The walk, starting clockwise, heads north out of Harlow and straight over the county border into Hertfordshire, heading for Bishop's Stortford and thence to Manuden and on to Newport, Essex, which is the crossing-over point of the two loops. North of Newport, it goes north-east to Audley End and through Saffron Walden town centre, then north-east to Ashdon and across into Cambridgeshire at Bartlow and on to Horseheath. After following for a little way a Roman Road north-westwards, it heads north to Balsham and then north-west along the Fleam Dyke to Fulbourn and into the Little Wilbraham Fen, and drops into Cambridge from the north, along the River Cam.
The route then heads west out of Cambridge to Coton and beyond before going south again, through Kingston and the Wimpole Estate, parallel to Ermine Street. It takes ancient Ashwell Street to Melbourn, then south across the Icknield Way back into Essex.

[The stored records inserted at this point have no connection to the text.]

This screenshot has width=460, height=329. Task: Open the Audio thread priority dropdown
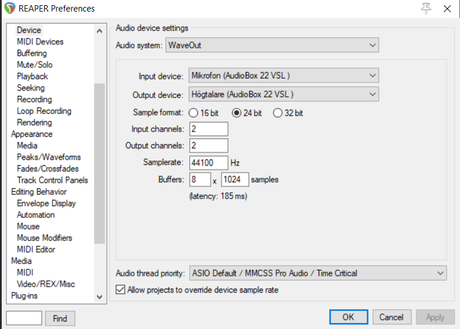[318, 273]
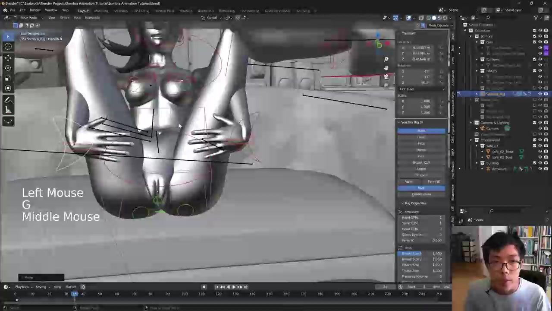Hide the Camera object in the outliner
The height and width of the screenshot is (311, 552).
(540, 128)
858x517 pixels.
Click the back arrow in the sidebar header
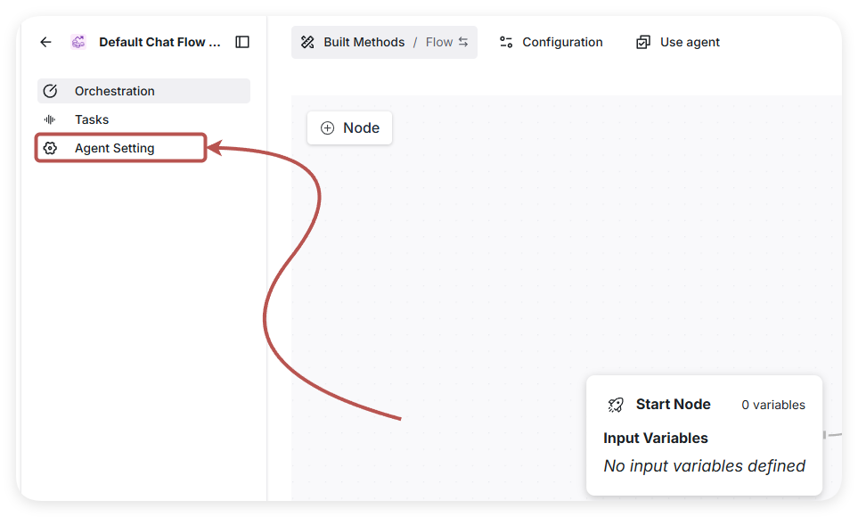coord(46,42)
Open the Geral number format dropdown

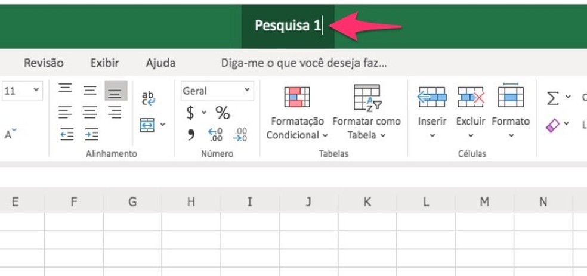point(217,91)
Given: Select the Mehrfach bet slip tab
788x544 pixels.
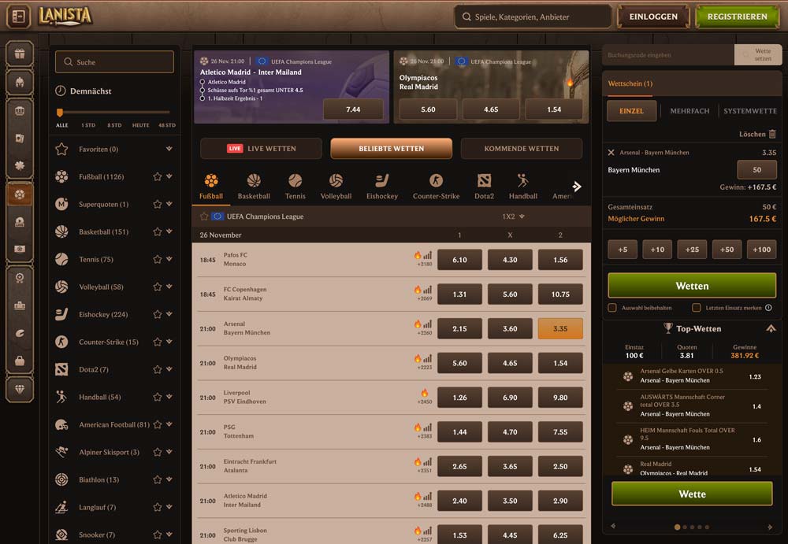Looking at the screenshot, I should (x=690, y=111).
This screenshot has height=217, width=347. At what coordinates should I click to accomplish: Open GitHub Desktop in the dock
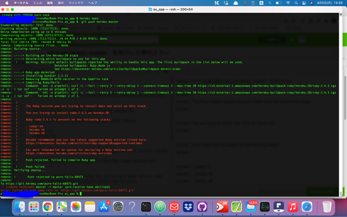202,207
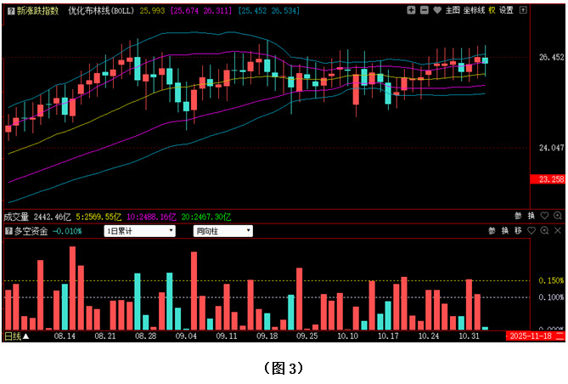This screenshot has width=568, height=384.
Task: Click the plus zoom-in icon in the main chart header
Action: pos(411,10)
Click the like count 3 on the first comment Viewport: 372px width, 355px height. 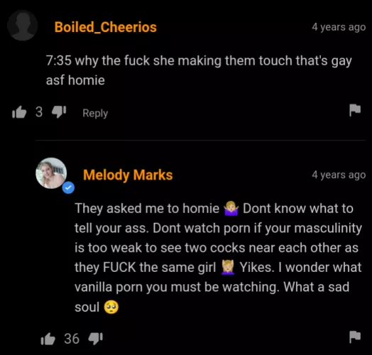(x=39, y=111)
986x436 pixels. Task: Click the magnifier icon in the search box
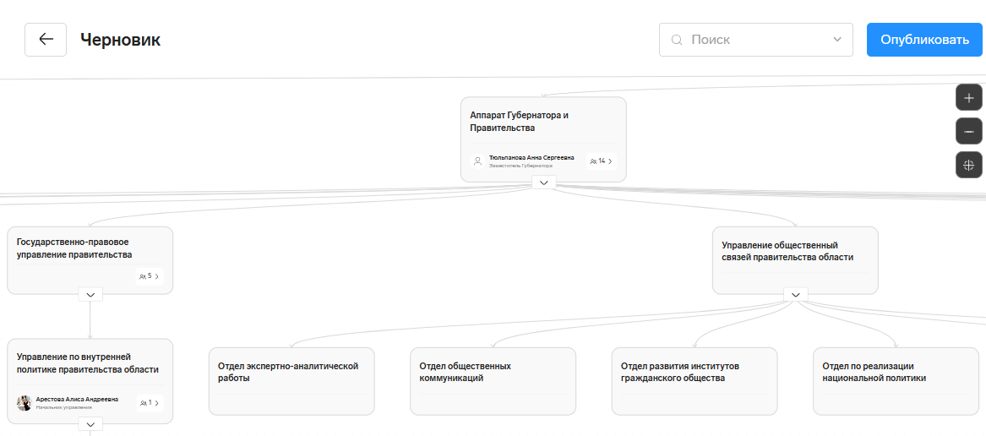(676, 40)
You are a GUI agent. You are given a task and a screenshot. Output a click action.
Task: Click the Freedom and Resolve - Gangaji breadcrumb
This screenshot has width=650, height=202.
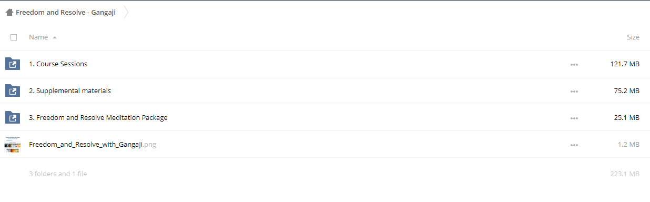coord(66,12)
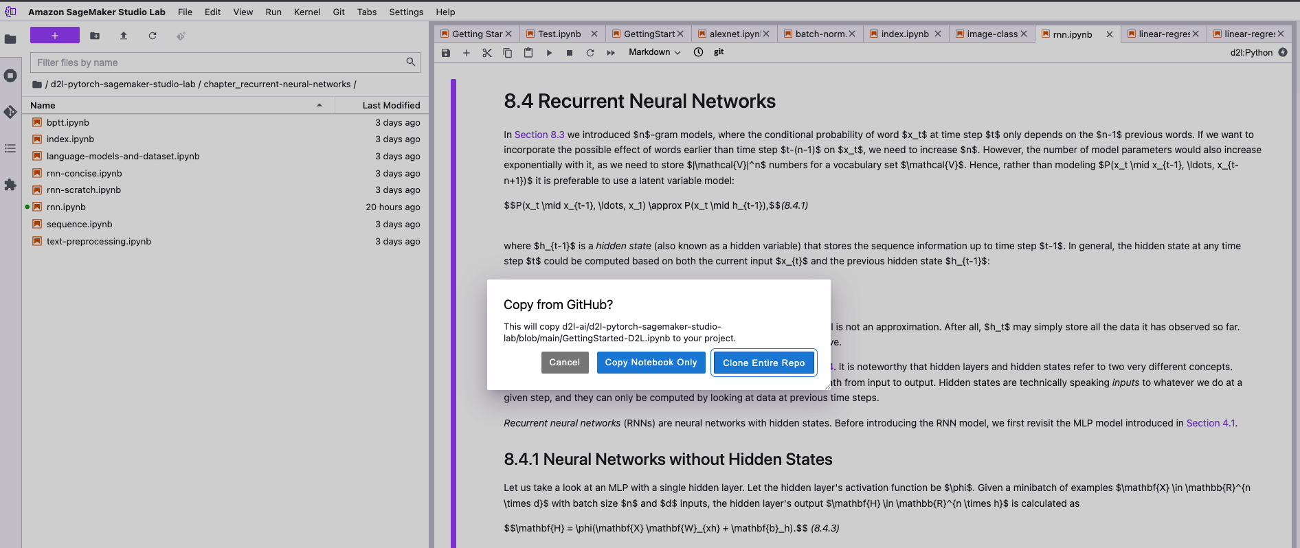
Task: Cut selected cell using scissors icon
Action: (487, 53)
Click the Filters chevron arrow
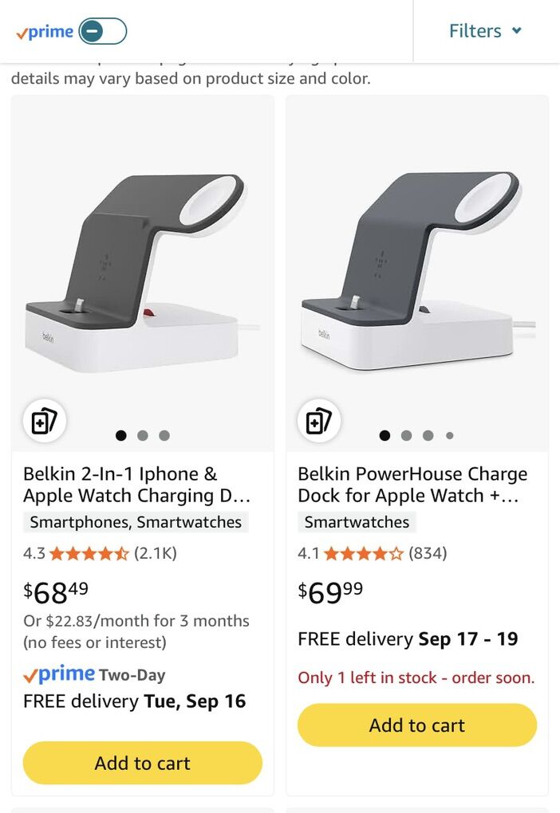 (517, 31)
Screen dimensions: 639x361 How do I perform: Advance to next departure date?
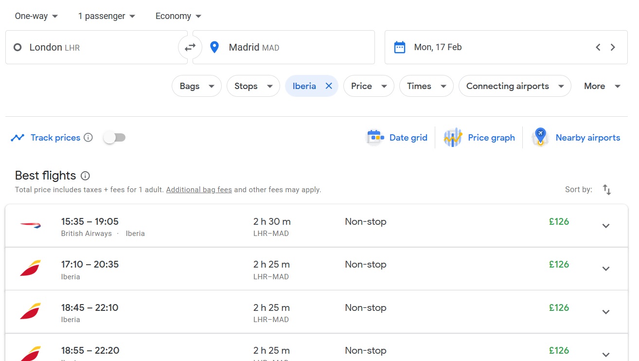coord(613,47)
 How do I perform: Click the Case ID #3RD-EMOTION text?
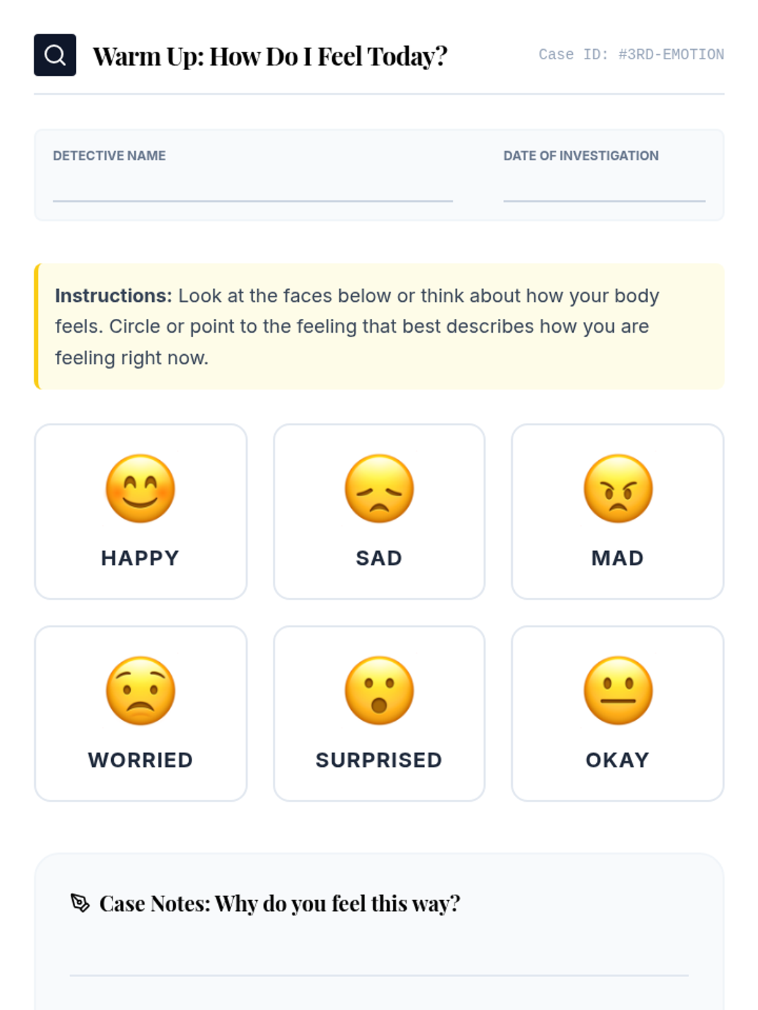point(631,55)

In Essex the southbound trail passes through Chrishall and Chrishall Common, past Essex's highest point, and Langley, to Arkesden and back to Newport, where the loops cross.

Deeper into Essex there is a tangle of footpaths and bridleways. The Harcamlow Way here runs to Debden and Thaxted, then south to Takeley and south-west to the county border with Hertfordshire on the River Stort opposite Sawbridgeworth, which river it follows down back to Harlow.

At least two published books describe the route in detail.